Stored data
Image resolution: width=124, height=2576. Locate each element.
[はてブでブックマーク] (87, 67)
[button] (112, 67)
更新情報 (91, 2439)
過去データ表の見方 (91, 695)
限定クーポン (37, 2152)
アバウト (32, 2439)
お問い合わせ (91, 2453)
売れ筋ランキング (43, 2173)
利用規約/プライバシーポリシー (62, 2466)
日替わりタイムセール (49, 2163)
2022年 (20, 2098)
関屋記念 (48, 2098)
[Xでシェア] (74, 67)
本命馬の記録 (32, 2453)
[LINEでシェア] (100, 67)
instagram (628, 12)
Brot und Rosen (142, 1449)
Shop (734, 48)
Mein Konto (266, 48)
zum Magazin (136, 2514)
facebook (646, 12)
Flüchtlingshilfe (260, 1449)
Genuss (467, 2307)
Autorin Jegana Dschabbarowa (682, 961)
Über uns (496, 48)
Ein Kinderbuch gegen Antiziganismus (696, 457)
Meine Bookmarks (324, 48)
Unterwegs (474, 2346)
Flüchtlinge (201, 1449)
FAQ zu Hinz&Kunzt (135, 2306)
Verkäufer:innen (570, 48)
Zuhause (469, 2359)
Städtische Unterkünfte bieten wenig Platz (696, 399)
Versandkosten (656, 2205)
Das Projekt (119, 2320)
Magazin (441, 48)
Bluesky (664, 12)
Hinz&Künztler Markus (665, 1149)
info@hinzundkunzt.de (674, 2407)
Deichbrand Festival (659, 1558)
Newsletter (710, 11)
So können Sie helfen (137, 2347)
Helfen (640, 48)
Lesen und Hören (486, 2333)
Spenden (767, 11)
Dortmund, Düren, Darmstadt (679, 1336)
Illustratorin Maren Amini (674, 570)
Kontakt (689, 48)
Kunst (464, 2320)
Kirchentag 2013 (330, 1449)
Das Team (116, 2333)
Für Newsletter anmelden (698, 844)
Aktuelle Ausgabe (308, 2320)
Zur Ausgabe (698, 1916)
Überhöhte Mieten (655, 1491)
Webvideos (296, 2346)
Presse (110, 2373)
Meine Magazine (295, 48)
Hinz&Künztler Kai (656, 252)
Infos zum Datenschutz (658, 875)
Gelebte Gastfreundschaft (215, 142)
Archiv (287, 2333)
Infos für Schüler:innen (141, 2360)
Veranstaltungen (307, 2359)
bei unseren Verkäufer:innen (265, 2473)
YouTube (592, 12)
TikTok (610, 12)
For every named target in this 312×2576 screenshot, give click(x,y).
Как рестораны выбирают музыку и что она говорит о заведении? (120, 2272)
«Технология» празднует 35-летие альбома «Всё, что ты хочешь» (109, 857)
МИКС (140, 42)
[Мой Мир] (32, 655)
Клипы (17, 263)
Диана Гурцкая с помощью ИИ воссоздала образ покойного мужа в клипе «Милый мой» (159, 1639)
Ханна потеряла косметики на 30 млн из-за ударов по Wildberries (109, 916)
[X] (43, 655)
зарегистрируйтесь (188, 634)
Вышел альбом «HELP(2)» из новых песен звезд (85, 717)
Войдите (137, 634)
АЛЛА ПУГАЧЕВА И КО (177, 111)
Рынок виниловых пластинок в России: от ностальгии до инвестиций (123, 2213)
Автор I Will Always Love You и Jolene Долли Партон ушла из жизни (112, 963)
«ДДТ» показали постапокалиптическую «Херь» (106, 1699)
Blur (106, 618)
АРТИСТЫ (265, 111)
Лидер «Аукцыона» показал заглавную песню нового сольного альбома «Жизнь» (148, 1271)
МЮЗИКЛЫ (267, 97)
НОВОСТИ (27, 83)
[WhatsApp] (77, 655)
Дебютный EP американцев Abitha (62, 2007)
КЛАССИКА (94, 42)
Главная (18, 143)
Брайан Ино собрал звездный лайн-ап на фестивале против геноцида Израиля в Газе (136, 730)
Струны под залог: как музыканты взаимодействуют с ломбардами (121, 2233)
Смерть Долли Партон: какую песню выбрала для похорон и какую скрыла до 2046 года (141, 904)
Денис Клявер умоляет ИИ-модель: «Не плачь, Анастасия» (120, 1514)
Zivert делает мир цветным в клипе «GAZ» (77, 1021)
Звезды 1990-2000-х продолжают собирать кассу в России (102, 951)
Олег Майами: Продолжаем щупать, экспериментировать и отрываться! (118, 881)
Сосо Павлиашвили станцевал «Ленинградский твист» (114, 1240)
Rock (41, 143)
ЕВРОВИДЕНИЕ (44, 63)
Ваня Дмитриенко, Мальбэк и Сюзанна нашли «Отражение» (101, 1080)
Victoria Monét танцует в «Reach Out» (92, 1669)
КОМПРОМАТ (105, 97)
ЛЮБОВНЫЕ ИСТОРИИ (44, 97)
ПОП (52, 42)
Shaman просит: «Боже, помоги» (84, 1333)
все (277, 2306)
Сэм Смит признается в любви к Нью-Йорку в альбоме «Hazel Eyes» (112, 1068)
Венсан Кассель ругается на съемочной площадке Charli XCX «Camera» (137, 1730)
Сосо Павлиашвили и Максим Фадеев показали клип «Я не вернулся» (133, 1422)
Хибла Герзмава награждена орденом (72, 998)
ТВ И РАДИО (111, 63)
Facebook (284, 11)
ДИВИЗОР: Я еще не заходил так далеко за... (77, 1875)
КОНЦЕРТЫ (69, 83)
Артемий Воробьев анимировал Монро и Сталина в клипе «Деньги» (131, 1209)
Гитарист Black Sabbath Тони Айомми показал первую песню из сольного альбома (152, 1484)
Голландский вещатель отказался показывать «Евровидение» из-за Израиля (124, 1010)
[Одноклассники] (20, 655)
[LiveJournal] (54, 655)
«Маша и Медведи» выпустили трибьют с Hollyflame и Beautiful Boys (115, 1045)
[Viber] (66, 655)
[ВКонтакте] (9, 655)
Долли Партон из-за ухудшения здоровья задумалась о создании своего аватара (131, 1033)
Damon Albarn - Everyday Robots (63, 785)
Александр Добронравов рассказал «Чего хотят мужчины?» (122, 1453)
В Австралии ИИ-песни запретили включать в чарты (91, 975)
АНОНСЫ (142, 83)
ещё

■ **WHAT YOU NEED TO DO**
An exact repeat of the lines from the one containing "Damon Albarn - Everyday Robots (63, 785)" through the final line above, both included, is the whole answer.

■ **YOUR RESPONSE**
Damon Albarn - Everyday Robots (63, 785)
Александр Добронравов рассказал «Чего хотят мужчины?» (122, 1453)
В Австралии ИИ-песни запретили включать в чарты (91, 975)
АНОНСЫ (142, 83)
ещё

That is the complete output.